== Records in a dataset ==
::::

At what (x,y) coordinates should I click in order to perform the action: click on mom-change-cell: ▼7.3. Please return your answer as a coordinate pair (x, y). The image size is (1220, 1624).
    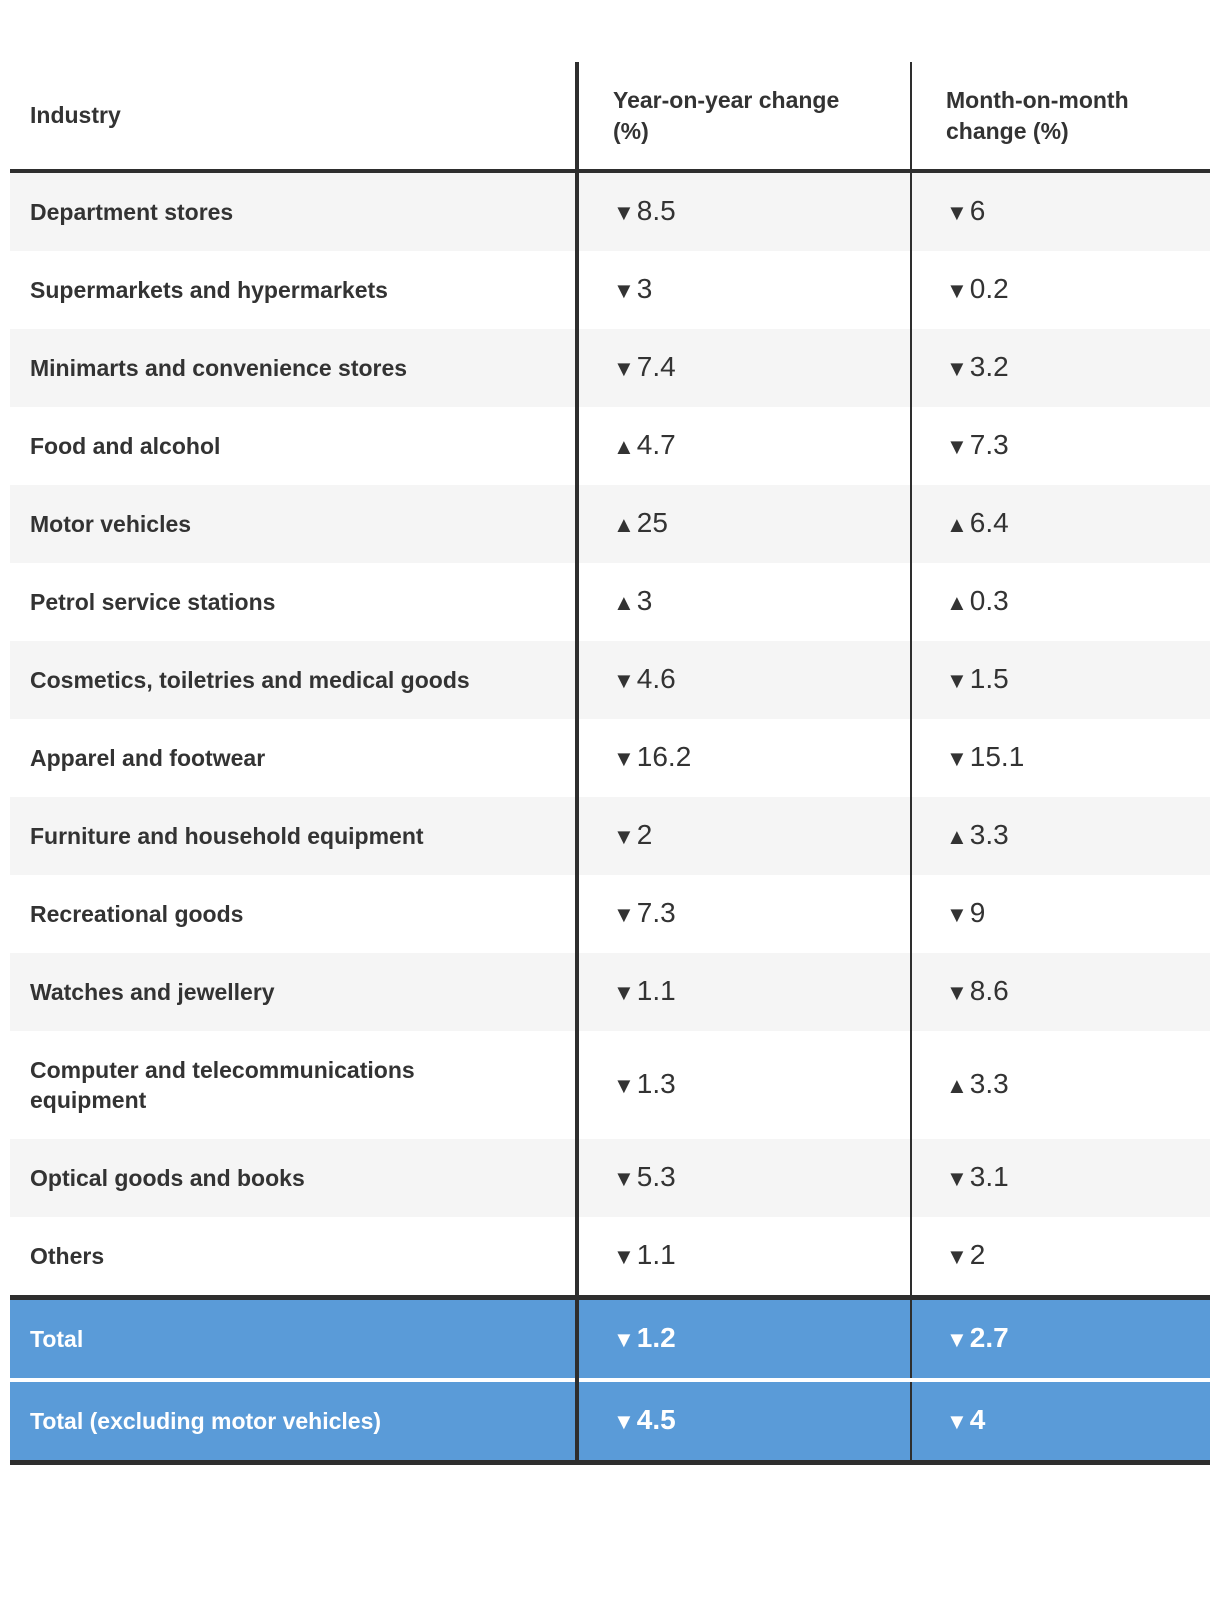
    Looking at the image, I should click on (1060, 446).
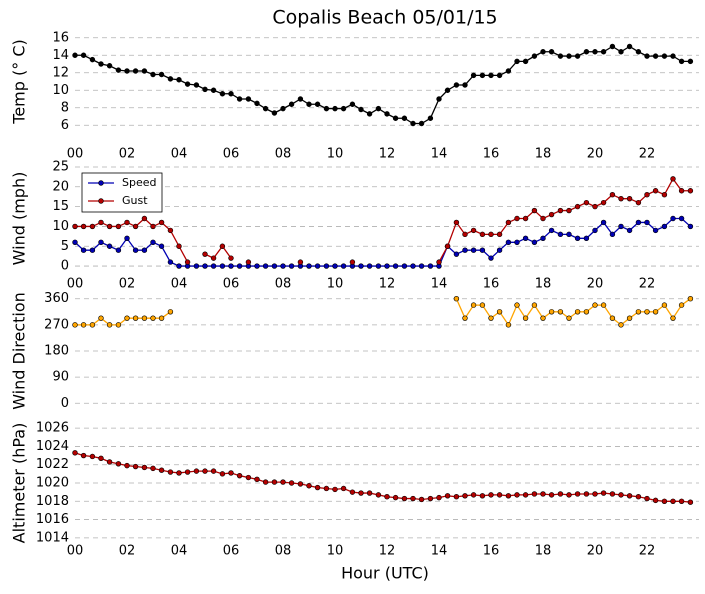 The image size is (705, 594). What do you see at coordinates (284, 284) in the screenshot?
I see `x-tick-label: 08` at bounding box center [284, 284].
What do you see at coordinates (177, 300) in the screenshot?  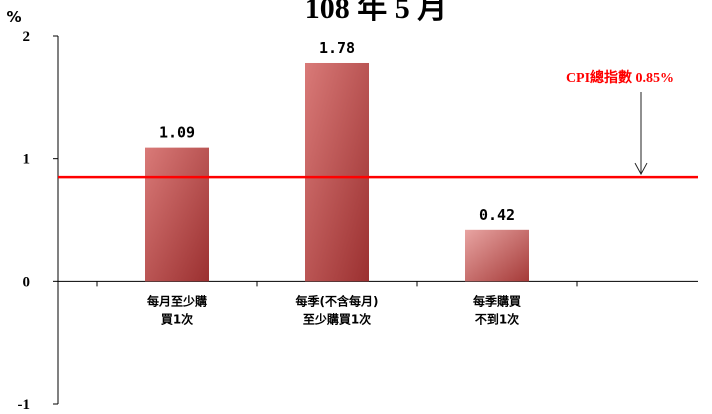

::::

== PROBLEM TO WORK ON ==
Copy the material above back out line for line, without the pictures.

== YOUR SOLUTION ==
At what (x,y) coordinates should I click in order to perform the action: click on mom-change-cell: ▼7.3. Please return your answer as a coordinate pair (x, y). The image size is (1220, 1624).
    Looking at the image, I should click on (1060, 446).
 The image size is (705, 594). What do you see at coordinates (284, 284) in the screenshot?
I see `x-tick-label: 08` at bounding box center [284, 284].
What do you see at coordinates (177, 300) in the screenshot?  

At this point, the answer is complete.